A variant form of Gary is Garry, the spelling of which has been influenced by that of Barry. An informal pet form of Gary is Gaz, a variant of which is Gazza.

A given name associated with Gary and Garry is Garrison; the latter is sometimes borne by sons of men bearing the former names. The Gaelic Garaidh is also associated with Gary.

Gary is also a popular name in India and is often stylized as Garry or Devanagari गैरी.

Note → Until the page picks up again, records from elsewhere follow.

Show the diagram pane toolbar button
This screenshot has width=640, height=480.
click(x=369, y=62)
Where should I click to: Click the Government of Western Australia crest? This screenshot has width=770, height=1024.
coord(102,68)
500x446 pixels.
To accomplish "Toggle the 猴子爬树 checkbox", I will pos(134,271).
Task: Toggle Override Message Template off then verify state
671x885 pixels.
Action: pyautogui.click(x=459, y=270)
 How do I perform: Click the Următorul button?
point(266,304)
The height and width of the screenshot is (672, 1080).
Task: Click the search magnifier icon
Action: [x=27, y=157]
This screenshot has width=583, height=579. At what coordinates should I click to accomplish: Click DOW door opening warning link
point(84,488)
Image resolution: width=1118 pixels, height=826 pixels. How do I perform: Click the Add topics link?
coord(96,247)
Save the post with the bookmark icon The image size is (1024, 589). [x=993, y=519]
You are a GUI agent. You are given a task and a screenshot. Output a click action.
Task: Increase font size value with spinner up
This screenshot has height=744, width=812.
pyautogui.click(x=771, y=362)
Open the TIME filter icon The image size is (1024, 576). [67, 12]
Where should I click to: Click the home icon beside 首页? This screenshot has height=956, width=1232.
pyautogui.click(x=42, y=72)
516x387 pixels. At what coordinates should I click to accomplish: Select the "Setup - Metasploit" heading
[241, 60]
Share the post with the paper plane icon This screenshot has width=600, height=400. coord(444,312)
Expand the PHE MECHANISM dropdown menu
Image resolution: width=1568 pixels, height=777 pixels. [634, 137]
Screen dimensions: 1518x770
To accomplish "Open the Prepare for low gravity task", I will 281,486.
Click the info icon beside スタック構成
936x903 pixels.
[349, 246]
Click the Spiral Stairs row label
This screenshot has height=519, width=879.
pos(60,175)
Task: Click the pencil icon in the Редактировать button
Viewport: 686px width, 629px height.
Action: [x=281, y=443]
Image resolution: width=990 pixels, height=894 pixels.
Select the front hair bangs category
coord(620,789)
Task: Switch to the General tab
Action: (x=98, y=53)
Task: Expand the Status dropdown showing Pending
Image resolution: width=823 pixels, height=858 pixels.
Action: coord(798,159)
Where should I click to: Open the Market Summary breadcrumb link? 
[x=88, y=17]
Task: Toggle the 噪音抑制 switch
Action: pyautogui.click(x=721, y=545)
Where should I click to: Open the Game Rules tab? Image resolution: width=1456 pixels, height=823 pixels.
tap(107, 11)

Because of the "Gare" sound at the beginning in American English, Gary is sometimes incorrectly thought to be a diminutive of Garrett, however the names are unrelated. Although it is a name in its own right, it can be used as a diminutive of various names, including Garrett, Garrison, or Gareth.

History
The usage of Gary as a given name is intertwined with the success of the actor Gary Cooper (originally Frank Cooper). The American industrialist Elbert Henry Gary left his name to the town of Gary, Indiana. The theatrical agent Nan Collins, who lived in this town, suggested the name Gary to Frank Cooper, one of her clients. Cooper thus adopted the name Gary and enjoyed a successful film career (as Gary Cooper) which caused the name to become popular. The name's popularity was further maintained by the popularity of cricketer Gary Sobers (whose first name was actually a pet form of Garfield), footballer Gary Lineker (b. 1960), and musician Gary Glitter (originally Paul Gadd).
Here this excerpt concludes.